July Single Family Permits
2007 25
2008 40
2009 29
2010 34
2011 28
2012 30
2013 22

     These numbers also include land use permits for Eagle River, Chugiak and Girdwood. For a community of over 300,000 people, these permits don't even begin to replace homes destroyed by fire, abandonment or demotion. So why the low number of permits?

     It's easy to blame the lack of developable land. It's true that we have a shortage of R1 or R1A land which is the zoning for single family homes. It's also true that the remaining land in this zone is plagued by poor soils, high water table, wetlands, steep slopes and in some cases, required creek setbacks. But all these costs can be somewhat mitigated by innovative land use design. What can't be compensated for is the lack of cooperation between Anchorage Water and Waste Utility and the Municipality of Anchorage when it comes to the extension of water/sewer and roads. We have water/sewer extensions where we have no roads. We have roads where we have no utility extensions. The southern portion of C Street is a prime example where we lack utility infrastructure.

     Private developers can't be expected to pay the entire price for collector roads and major water/sewer infrastructure for this community. Part of that cost used to be shared with the MOA but that hasn't happened for over 20 years. And it has been 20 years since we've had a robust housing market. Instead, that market has gone to the Valley where home building has outpaced Anchorage for the last ten years. Federal officials have finally figured out that a robust housing market is the key to a strong economy. Unfortunately, our local officials have yet to realize that home building creates high paying skilled jobs and home buyers strengthen the local economy when they buy refrigerators, window coverings, et cetera.

     Subdivision delays are also a hidden underlying reason for lack of single family housing. In years past, developers could buy raw land in January and develop a subdivision in the summer. Good luck with that today. Instead, developers have to plan on a minimum of two to three years for a subdivision permit. The process of multiple reviews increases civil engineering costs and interest charges. The community spent ten years on the Title 21 rewrite which defines what our community looks like above the ground but almost no one, except a handful of engineers and developers, has heard of the Design Criteria Manual which dictates how our roads will be built and lighting, landscaping, drainage standards enforced which are frequently more onerous than state and federal standards with the same area of town.

     Variance requests from the Design Criteria Manual must be applied to the same MOA officials who create the manual in the first place and there is no appeal process.
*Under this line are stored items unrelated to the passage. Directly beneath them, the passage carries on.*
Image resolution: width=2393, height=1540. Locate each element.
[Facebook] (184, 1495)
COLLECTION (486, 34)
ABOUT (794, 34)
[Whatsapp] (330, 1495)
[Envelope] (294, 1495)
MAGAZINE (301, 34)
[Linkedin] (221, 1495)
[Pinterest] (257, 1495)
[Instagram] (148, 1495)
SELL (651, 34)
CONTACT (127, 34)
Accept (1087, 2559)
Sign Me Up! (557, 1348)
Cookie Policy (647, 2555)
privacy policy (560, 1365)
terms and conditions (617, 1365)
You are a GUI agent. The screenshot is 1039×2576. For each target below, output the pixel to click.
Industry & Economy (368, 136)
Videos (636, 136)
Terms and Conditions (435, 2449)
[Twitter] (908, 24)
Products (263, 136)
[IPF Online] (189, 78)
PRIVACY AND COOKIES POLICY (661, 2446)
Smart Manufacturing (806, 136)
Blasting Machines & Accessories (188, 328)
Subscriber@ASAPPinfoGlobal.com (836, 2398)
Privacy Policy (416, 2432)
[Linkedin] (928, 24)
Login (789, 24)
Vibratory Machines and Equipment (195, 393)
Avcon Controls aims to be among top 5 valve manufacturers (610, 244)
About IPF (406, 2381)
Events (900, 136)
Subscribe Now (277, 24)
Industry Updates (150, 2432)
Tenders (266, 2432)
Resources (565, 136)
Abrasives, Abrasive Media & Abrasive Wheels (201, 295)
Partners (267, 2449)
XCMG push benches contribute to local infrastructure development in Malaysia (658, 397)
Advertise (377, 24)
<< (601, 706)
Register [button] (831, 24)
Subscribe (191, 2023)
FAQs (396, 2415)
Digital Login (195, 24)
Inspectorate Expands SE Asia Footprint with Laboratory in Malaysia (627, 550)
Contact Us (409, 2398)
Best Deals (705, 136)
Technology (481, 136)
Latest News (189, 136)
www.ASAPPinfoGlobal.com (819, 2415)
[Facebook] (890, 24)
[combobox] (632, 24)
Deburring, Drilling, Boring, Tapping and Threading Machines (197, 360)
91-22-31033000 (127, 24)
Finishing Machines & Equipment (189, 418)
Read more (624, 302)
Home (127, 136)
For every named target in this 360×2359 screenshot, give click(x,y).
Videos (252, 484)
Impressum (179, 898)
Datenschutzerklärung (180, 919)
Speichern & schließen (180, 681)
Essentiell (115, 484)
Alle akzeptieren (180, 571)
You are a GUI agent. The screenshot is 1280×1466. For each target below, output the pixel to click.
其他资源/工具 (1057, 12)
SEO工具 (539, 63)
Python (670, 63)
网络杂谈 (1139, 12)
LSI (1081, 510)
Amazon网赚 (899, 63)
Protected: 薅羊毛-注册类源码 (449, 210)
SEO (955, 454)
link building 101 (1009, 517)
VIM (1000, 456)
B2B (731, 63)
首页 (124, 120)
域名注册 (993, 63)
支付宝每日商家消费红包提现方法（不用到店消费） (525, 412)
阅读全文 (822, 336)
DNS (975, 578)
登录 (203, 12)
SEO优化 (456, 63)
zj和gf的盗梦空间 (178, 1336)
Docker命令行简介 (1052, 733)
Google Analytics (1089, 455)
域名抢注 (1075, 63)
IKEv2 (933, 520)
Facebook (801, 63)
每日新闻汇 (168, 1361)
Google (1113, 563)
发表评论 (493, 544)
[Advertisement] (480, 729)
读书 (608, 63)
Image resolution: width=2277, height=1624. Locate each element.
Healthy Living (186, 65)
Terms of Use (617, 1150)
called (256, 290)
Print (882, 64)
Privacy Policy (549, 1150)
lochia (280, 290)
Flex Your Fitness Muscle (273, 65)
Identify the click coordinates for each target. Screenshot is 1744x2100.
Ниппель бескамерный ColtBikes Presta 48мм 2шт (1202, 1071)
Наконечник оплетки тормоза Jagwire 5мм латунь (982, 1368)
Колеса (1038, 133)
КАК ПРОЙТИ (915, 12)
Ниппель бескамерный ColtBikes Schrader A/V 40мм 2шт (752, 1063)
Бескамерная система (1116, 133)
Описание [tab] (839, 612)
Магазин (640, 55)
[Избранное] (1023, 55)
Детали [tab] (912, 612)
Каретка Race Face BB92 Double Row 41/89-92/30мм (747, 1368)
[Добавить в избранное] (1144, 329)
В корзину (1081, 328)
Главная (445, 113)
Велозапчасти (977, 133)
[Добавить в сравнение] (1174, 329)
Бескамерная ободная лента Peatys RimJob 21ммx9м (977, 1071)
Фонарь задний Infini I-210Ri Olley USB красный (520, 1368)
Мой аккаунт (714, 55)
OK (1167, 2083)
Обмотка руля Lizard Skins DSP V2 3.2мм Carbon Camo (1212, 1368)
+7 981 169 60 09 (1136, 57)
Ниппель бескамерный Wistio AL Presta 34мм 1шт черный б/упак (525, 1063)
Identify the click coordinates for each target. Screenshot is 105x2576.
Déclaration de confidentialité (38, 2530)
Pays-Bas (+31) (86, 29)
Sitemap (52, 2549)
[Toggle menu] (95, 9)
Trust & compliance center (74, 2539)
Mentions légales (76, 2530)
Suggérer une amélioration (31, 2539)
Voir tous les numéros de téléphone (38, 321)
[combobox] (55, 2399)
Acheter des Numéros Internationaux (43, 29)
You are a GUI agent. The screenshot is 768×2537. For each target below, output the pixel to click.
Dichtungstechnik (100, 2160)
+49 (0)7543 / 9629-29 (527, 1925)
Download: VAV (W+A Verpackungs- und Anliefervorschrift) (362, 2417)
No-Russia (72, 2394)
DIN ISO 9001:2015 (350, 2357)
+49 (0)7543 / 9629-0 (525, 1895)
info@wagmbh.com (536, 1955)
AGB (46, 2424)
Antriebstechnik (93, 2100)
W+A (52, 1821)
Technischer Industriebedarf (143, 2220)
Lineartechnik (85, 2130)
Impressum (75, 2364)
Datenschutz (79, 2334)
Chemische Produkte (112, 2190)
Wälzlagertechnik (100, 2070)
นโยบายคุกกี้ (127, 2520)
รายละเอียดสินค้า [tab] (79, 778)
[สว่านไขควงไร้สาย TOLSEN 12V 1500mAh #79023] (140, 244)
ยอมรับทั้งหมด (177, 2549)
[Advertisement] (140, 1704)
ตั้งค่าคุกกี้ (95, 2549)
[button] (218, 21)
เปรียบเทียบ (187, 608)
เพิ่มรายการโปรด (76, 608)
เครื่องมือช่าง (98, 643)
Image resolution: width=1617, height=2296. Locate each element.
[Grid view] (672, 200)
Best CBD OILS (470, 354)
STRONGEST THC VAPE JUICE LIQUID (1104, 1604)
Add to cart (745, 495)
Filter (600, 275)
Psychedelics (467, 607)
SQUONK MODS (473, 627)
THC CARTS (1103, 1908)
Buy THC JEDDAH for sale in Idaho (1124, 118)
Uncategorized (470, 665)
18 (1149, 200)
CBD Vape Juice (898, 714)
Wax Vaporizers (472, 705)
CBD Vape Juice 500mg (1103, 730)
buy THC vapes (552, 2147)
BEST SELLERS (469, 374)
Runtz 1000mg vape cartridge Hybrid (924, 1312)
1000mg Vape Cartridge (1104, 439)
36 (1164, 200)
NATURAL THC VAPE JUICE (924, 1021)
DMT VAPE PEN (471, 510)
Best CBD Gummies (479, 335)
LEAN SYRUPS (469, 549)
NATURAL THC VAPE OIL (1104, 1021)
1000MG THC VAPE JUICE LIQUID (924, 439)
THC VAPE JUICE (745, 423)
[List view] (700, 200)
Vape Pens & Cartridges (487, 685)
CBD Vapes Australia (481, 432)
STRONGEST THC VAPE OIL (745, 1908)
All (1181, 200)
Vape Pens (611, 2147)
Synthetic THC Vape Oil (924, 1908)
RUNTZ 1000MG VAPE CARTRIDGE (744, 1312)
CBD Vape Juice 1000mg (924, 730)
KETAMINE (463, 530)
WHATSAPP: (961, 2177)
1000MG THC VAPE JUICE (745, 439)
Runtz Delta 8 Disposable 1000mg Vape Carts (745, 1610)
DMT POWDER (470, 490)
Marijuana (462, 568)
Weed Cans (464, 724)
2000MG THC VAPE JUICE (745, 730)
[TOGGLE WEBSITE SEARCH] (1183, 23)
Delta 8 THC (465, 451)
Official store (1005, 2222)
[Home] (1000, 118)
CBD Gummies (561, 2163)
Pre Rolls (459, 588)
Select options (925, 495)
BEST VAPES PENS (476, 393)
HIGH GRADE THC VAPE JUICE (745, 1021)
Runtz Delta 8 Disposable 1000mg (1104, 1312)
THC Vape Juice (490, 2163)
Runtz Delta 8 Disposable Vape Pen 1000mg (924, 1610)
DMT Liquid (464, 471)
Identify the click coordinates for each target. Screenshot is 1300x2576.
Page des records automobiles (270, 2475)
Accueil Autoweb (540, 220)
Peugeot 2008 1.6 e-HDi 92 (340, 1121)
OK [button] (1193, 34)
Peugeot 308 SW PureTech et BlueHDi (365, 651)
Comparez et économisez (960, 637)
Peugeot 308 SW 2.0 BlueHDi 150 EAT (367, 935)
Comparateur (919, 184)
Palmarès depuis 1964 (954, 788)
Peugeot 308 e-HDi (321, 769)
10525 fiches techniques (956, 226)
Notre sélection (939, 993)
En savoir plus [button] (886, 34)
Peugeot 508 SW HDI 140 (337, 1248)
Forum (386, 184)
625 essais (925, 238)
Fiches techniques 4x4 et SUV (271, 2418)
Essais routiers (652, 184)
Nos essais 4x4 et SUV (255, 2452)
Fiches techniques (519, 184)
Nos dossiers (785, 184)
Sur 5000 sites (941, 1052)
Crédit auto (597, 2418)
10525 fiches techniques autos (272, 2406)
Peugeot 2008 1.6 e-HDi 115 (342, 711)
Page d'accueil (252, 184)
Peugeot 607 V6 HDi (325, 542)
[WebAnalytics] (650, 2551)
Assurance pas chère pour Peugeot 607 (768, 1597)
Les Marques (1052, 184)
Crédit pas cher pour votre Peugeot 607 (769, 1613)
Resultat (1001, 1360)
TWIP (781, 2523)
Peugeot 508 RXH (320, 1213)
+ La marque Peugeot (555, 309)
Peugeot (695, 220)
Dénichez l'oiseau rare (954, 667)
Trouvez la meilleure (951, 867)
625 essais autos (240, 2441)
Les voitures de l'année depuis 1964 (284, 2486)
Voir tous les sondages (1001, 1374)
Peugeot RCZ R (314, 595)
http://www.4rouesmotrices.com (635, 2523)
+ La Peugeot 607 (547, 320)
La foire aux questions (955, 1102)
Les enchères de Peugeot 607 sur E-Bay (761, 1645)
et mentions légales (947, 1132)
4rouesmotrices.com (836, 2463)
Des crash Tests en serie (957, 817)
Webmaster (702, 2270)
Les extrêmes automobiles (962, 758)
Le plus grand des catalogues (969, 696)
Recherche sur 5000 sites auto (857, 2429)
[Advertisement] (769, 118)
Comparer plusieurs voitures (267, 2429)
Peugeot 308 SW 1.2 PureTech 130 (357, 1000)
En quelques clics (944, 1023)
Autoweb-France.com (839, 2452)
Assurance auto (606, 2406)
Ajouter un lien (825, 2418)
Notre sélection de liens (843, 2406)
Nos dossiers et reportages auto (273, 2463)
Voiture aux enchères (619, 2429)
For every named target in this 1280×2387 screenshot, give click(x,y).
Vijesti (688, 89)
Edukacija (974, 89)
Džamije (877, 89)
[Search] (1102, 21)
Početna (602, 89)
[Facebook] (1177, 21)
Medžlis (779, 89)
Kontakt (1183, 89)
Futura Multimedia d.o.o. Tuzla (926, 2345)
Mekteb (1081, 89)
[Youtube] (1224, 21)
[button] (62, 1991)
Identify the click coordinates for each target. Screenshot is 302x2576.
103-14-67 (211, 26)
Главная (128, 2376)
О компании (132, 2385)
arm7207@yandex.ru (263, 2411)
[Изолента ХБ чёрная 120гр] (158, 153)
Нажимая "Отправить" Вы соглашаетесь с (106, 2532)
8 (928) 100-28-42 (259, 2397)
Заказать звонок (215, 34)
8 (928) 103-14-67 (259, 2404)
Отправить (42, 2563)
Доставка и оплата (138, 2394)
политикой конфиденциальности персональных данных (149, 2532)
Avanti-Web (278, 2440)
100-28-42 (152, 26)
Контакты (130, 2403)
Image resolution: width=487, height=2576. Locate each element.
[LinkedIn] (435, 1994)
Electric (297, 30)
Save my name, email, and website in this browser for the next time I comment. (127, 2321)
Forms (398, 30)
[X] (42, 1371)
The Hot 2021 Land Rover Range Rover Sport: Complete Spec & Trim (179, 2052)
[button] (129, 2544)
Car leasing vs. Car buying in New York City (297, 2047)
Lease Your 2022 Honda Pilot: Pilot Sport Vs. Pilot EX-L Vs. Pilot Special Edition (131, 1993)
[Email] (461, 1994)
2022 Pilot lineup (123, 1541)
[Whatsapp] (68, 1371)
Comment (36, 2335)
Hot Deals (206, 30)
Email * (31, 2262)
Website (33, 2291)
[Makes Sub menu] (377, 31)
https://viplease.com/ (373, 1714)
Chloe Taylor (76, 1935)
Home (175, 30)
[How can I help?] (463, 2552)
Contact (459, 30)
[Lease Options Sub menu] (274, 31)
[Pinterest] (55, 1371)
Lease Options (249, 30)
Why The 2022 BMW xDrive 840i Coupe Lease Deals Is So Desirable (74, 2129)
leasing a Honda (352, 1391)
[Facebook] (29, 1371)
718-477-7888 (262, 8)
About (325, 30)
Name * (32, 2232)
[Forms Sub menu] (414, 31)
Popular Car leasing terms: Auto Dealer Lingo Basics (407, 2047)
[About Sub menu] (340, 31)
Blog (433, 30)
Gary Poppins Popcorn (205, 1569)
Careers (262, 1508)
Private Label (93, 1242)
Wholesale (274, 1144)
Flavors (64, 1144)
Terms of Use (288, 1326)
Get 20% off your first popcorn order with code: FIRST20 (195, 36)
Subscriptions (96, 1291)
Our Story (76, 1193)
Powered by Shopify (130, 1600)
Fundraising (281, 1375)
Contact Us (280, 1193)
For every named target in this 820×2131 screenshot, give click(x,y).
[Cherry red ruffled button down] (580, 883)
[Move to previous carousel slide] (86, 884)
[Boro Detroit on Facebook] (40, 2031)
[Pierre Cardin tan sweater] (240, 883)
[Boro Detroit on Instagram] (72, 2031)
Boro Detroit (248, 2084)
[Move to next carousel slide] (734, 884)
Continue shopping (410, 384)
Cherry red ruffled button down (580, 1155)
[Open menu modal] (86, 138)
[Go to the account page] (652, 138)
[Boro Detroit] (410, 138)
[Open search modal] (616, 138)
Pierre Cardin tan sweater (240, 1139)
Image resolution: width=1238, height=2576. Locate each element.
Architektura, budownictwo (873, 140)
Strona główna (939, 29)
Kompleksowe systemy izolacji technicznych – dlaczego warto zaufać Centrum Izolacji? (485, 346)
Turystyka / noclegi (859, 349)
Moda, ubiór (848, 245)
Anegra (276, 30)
Although the MOA says that the manual is created with input from the development community, at the last DCM meeting there was only one representative from the private sector while a full round table of MOA officials attended. At the least, the DCM needs a public process and should become ordinance like Title 21.

     So if you want to know why Anchorage had only 22 single family permits in July for a community of 300,000, those are some of the reasons why.